Help troubleshooting hello world website - I can't see my site

I have Caddy running on Digital ocean with hello world html website. From some reason I can’t see my website.
When I go to http://thecodingleague.com/ I see: “The domain thecodingleague.com is no longer parked by GoDaddy.” When I go to https://www.thecodingleague.com/ I see: “This site can’t be reached”.
Here is some more information:

A Records on digital ocean:

www.thecodingleague.com 138.68.2.56
thecodingleague.com 138.68.2.56 	

NS records:

thecodingleague.com ns1.digitalocean.com. Copy	
thecodingleague.com  ns2.digitalocean.com.	
thecodingleague.com ns3.digitalocean.com.

Caddyfile:

thecodingleague.com, www.thecodingleague.com {
    root /home/deploy/projects/home
    gzip
}

Output when running caddy:

Activating privacy features... done.
https://thecodingleague.com
https://www.thecodingleague.com
http://thecodingleague.com
http://www.thecodingleague.com
WARNING: File descriptor limit 1024 is too low for production servers. At least 8192 is recommended. Fix with "ulimit -n 8192".

ping thecodingleague.com

PING thecodingleague.com (50.63.202.32) 56(84) bytes of data.
64 bytes from ip-50-63-202-32.ip.secureserver.net (50.63.202.32): icmp_seq=1 ttl=52 time=43.1 ms
64 bytes from ip-50-63-202-32.ip.secureserver.net (50.63.202.32): icmp_seq=2 ttl=52 time=43.0 ms
64 bytes from ip-50-63-202-32.ip.secureserver.net (50.63.202.32): icmp_seq=3 ttl=52 time=43.5 ms
64 bytes from ip-50-63-202-32.ip.secureserver.net (50.63.202.32): icmp_seq=4 ttl=52 time=43.4 ms
64 bytes from ip-50-63-202-32.ip.secureserver.net (50.63.202.32): icmp_seq=5 ttl=52 time=43.2 ms
64 bytes from ip-50-63-202-32.ip.secureserver.net (50.63.202.32): icmp_seq=6 ttl=52 time=43.2 ms
64 bytes from ip-50-63-202-32.ip.secureserver.net (50.63.202.32): icmp_seq=7 ttl=52 time=43.1 ms

My digital ocean server is Ubuntu 16.04 and I use the Caddy personal version.
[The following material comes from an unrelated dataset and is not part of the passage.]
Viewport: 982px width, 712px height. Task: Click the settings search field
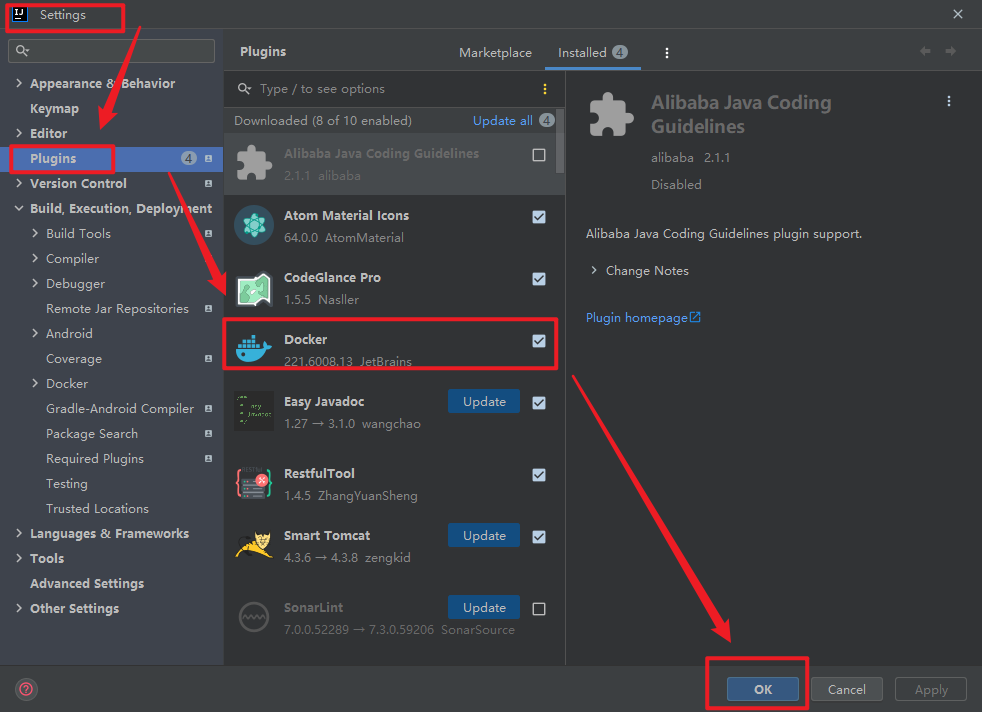pos(111,51)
Shouldn’t I see my ip in the ping command? my server’s ip is 138.68.2.56.

Thanks!

DNS propagation either hasn’t reached you yet, or your computer has cached the DNS results locally.

You can use dig to issue a new DNS query. If it comes back with 138.68.2.56, you know your local host is caching the DNS and you’ll need to flush it (the method differs depending on your operating system).

If dig returns 50.63.202.32, it means your network provider’s chosen DNS resolver hasn’t been updated yet. Give it time, most DNS changes will fully propagate in under 12 hours but can take 24-48 under certain circumstances.

I like to dig @8.8.8.8 example.com to send my DNS query to Google’s public DNS, which is usually among the fastest to update.

2 Likes

Thank you! dig show me 50.63.202.32 which means I need to wait a bit longer. it’s already 24 hours but I’ll wait another day.